Last year I actually made an applied-CoreML app to solve sudoku puzzles where MNIST came in very handy.
I wrote about it here: https://blog.prototypr.io/behind-the-magic-how-we-built-the-...
600,000?!? Even divided by 81 that's over 7000! How long did this take?
I just hacked into my app's flow to upload a "scan" of the isolated puzzle to my server instead of slicing it and sending the component images to CoreML.
Then I sat there and flipped through page after page of Sudoku puzzles and scanned them from a few different angles each, sliced them in bulk on the server, and voila: data!
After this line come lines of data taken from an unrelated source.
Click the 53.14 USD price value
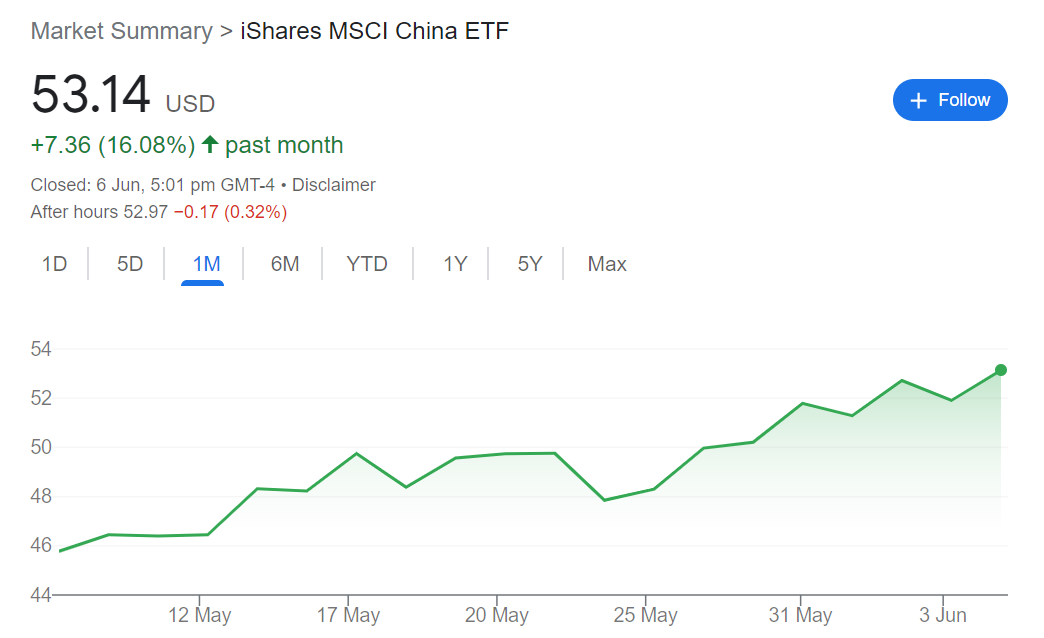Screen dimensions: 1044x638 [123, 95]
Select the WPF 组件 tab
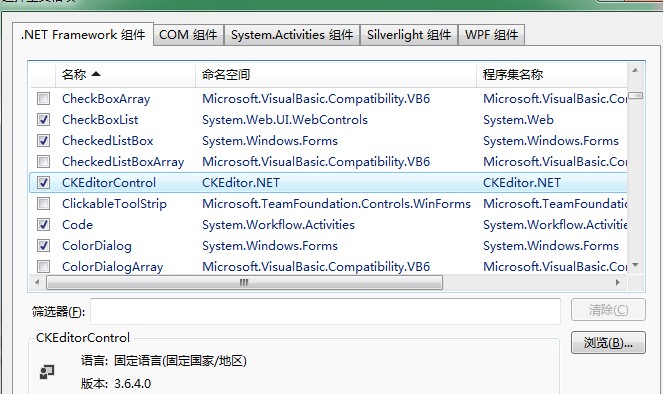The height and width of the screenshot is (394, 663). 491,35
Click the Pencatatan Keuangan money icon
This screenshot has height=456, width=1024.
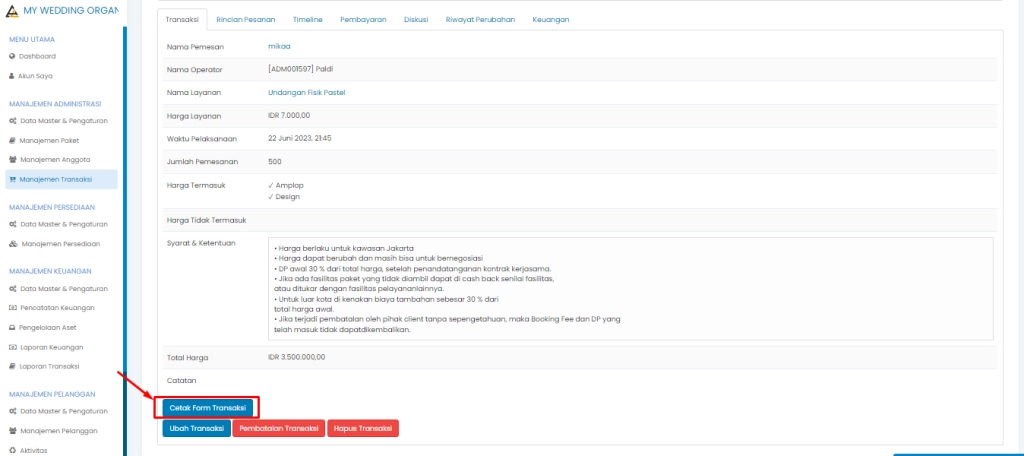12,308
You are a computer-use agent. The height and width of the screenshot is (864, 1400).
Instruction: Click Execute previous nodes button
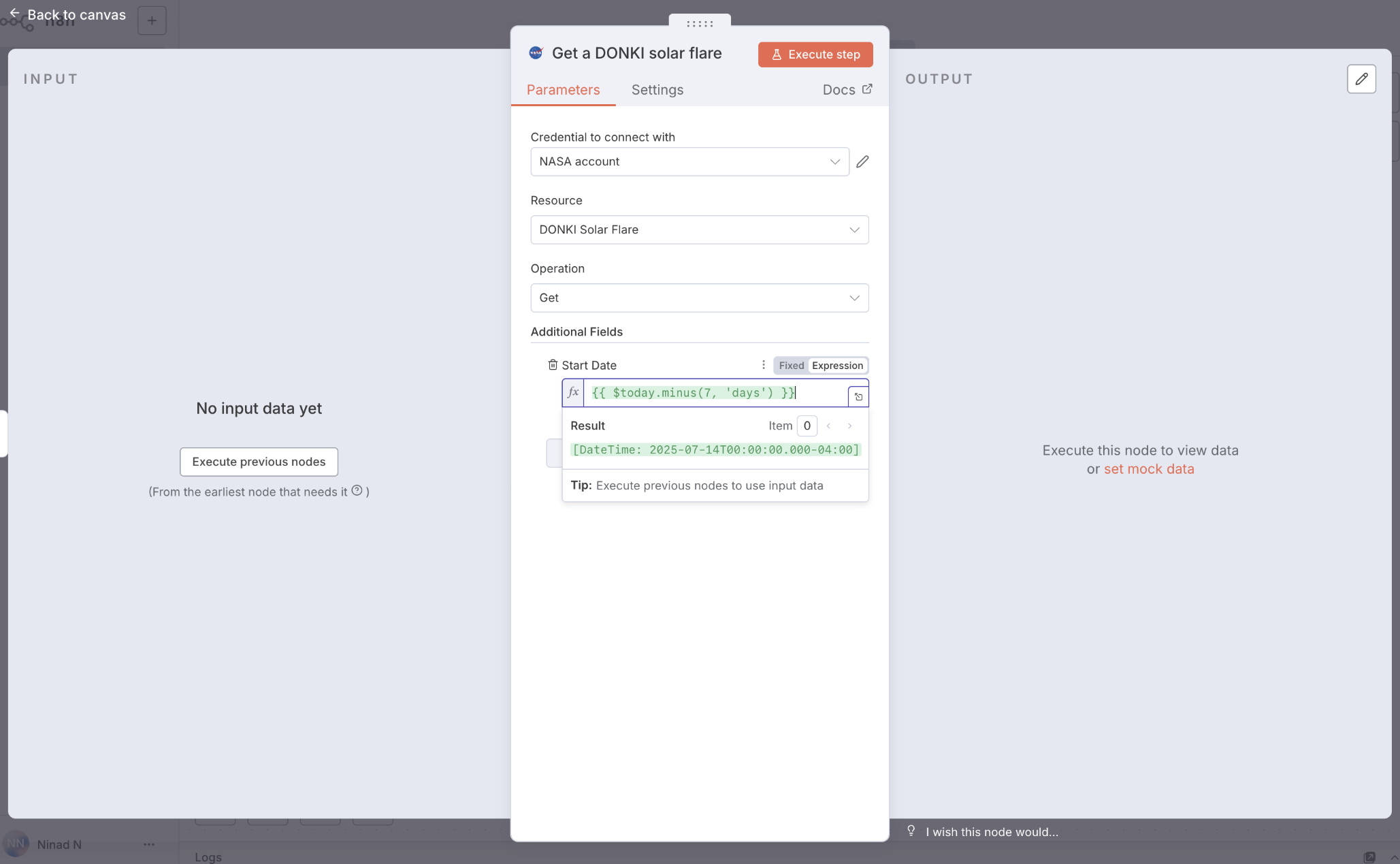click(259, 462)
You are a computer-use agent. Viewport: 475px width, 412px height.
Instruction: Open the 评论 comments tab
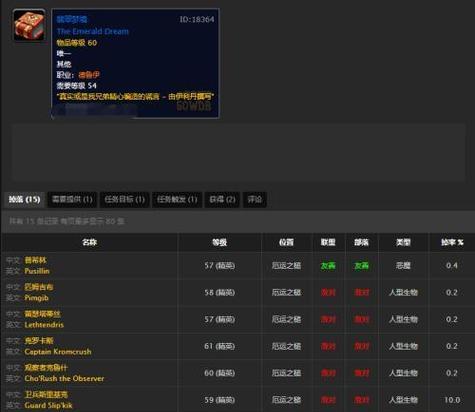[255, 199]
The app already had the code for "isolate the puzzle and do perspective correction" so the uploaded images all looked something like this: https://magicsudoku.com/example-uploaded-image.png
By "slicing in bulk" I mean the server was the one that split that out into 81 smaller images rather than the app doing the slicing and uploading 81 small images.
Taking them from different angles was done because the perspective correction adds distortions that I didn't want my model to be sensitive to.
Another way to formulate this question: "given training data that only tells you about digits, how do you know whether something is a digit or not?" Given that the training data never actually defines what isn't a digit, how can we ensure that the model actually sees a digit at test time? If we cannot ensure this (e.g. an adversary or the real world supplies inputs), how can we "filter out" bad inputs?
A quick hack solution that works well in practice is to examine the "predictive distribution" across digit classes. Researchers have empirically found that entropy tends to be higher (i.e. more smooth) when the model sees an OoD input. However, the OoD problem is not fully solved.
Here's a nice survey paper on the topic: https://arxiv.org/abs/1809.04729
Note that methods that tie OoD to the task at hand (classification) are not actually solving OoD, they are solving "predictive uncertainty" of the task.
1) Integrated. Represent 'no number' as class number 11 in the original model. Retrain it with this additional class (needs additional training data).
2) Cascading. Train a dedicated model for 'number' versus 'no number' (binary classifier), and use that in front of the original model.
Note that the MNIST data comes already extracted from original image, centered in fixed-size images of 28x28 pixels. In a practical ML application these steps would also need to be done before classification can be performed.